# MongoDB Assignment - Theoretical Questions

1. **Key differences between SQL and NoSQL databases**  
SQL databases store data in tables with rows and columns, while NoSQL databases like MongoDB store data in collections with documents that use a flexible JSON-like structure. SQL requires a fixed schema, whereas MongoDB allows dynamic schemas. SQL typically scales vertically by increasing server capacity, but MongoDB supports horizontal scaling through sharding. SQL offers strong ACID transactions by default, while MongoDB is more flexible and supports eventual consistency with optional ACID transactions.

2. **What makes MongoDB a good choice for modern applications**  
MongoDB is ideal for modern applications because it offers a flexible schema, high scalability, rich queries, built-in replication, and native JSON support, making it easier to handle dynamic and large-scale data.

3. **Concept of collections in MongoDB**  
A collection in MongoDB is a container for documents, similar to a table in SQL, but without a fixed schema, allowing different documents to have different structures.

4. **High availability using replication**  
MongoDB ensures high availability through replica sets, which have one primary node that handles writes and multiple secondary nodes that replicate data.

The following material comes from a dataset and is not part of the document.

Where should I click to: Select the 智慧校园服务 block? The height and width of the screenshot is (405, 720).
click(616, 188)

If the primary fails, an automatic election promotes a secondary to primary.

5. **Benefits of MongoDB Atlas**  
MongoDB Atlas is a fully managed cloud service offering automated scaling, backups, monitoring, global distribution, and built-in security.

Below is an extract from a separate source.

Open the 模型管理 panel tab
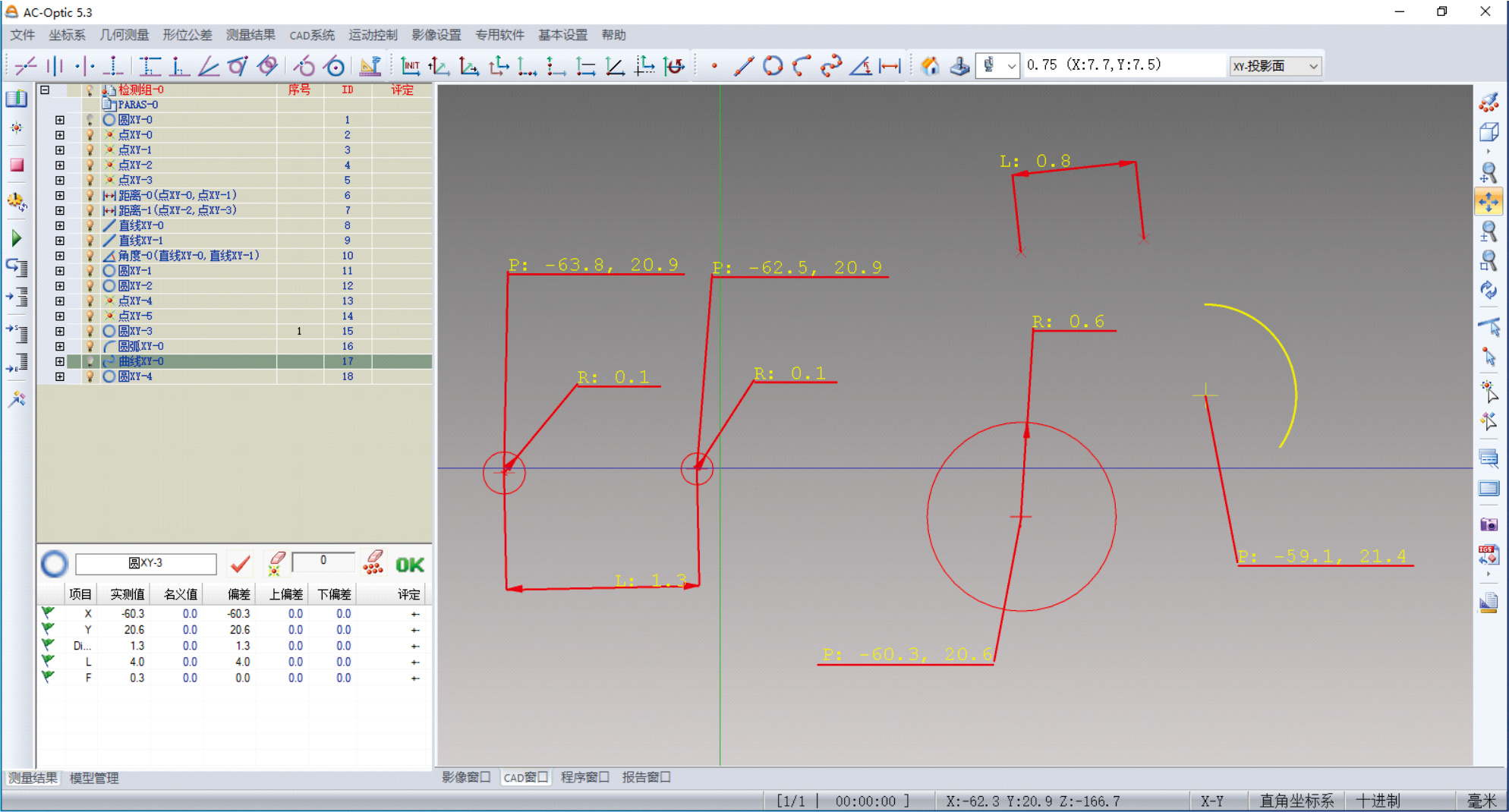Image resolution: width=1509 pixels, height=812 pixels. pyautogui.click(x=94, y=778)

6. **Role of indexes in MongoDB**  
Indexes improve query performance by reducing the number of scanned documents. They can be single-field, compound, text, or geospatial. Without indexes, MongoDB must scan all documents to find results.

7. **Stages of aggregation pipeline**  
The MongoDB aggregation pipeline processes data through stages such as `$match` for filtering, `$group` for grouping and aggregations, `$project` for reshaping documents, `$sort` for sorting, `$limit` and `$skip` for pagination, and `$lookup` for joining collections.

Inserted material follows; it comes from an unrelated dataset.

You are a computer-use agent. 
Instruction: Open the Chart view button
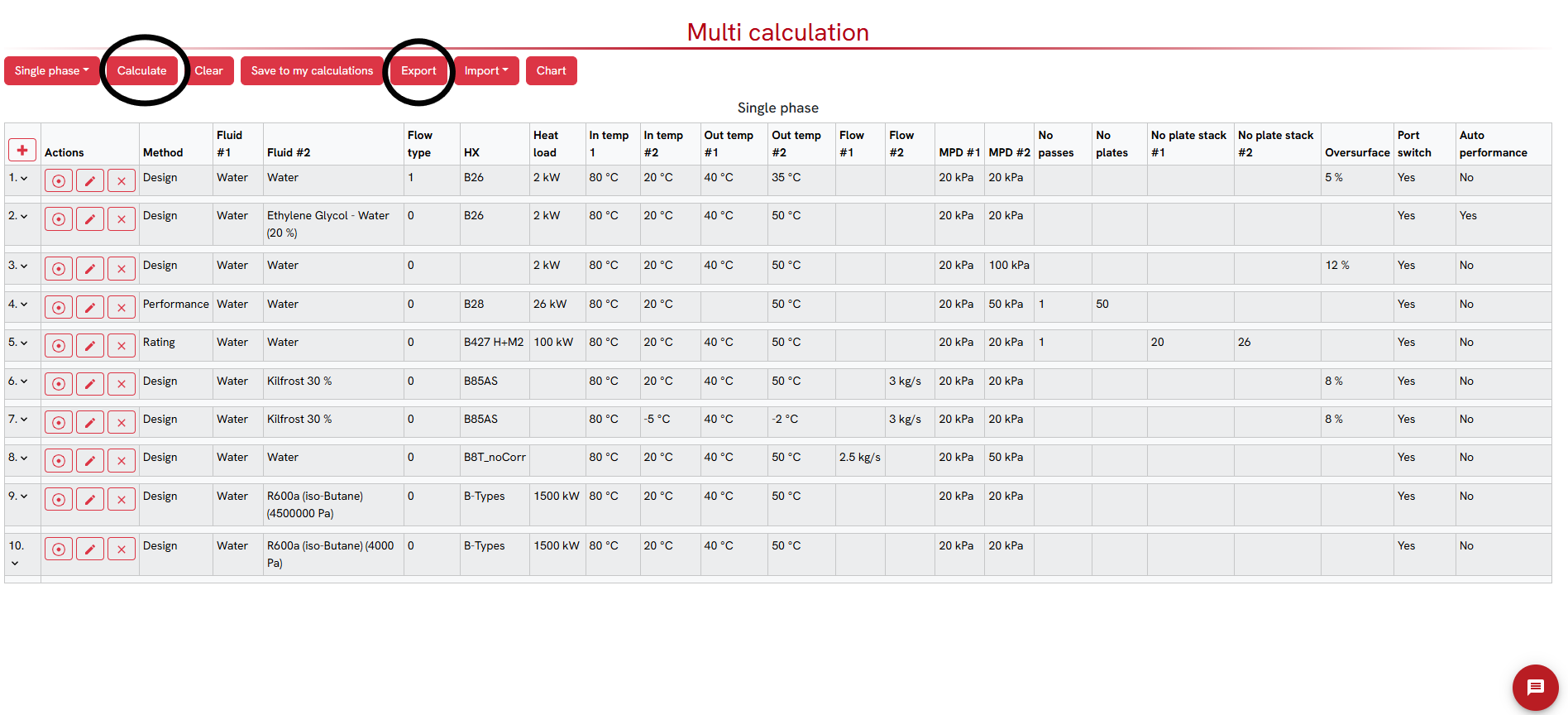click(x=551, y=71)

8. **Sharding vs replication**  
Sharding distributes data across multiple servers to handle large datasets, improving scalability. Replication creates multiple copies of data for availability and fault tolerance.

9. **What is PyMongo**  
PyMongo is the official Python driver for MongoDB, enabling CRUD operations, aggregations, and administrative tasks from Python.

10. **ACID properties in MongoDB transactions**  
Atomicity ensures all operations complete or none do. Consistency ensures data rules are maintained. Isolation ensures concurrent transactions don’t interfere. Durability ensures committed data remains permanent even after failures.

11. **Purpose of explain()**  
The `explain()` function reveals how MongoDB will execute a query, including index usage and execution plan, helping optimize performance.

12. **Schema validation**  
MongoDB supports JSON Schema validation to enforce structure and rules for documents, either blocking or warning when invalid data is inserted.

13. **Primary vs secondary node**  
A primary node handles all writes and replicates data to secondaries, which are read-only unless configured for reads.

14. **Security mechanisms in MongoDB**  
MongoDB offers authentication, role-based access control, TLS/SSL encryption, field-level encryption, IP whitelisting, and audit logging.

15. **Embedded documents**  
Embedded documents store related data inside a single document and are best used when related data is frequently accessed together.

16. **Purpose of $lookup**  
The `$lookup` stage joins documents from another collection, similar to a left join in SQL.

17. **Common use cases of MongoDB**  
MongoDB is used for content management, IoT applications, e-commerce catalogs, real-time analytics, and mobile or gaming apps.

18. **Advantages for horizontal scaling**  
MongoDB can horizontally scale by sharding, allowing large datasets to be distributed across multiple servers without relying on expensive vertical scaling.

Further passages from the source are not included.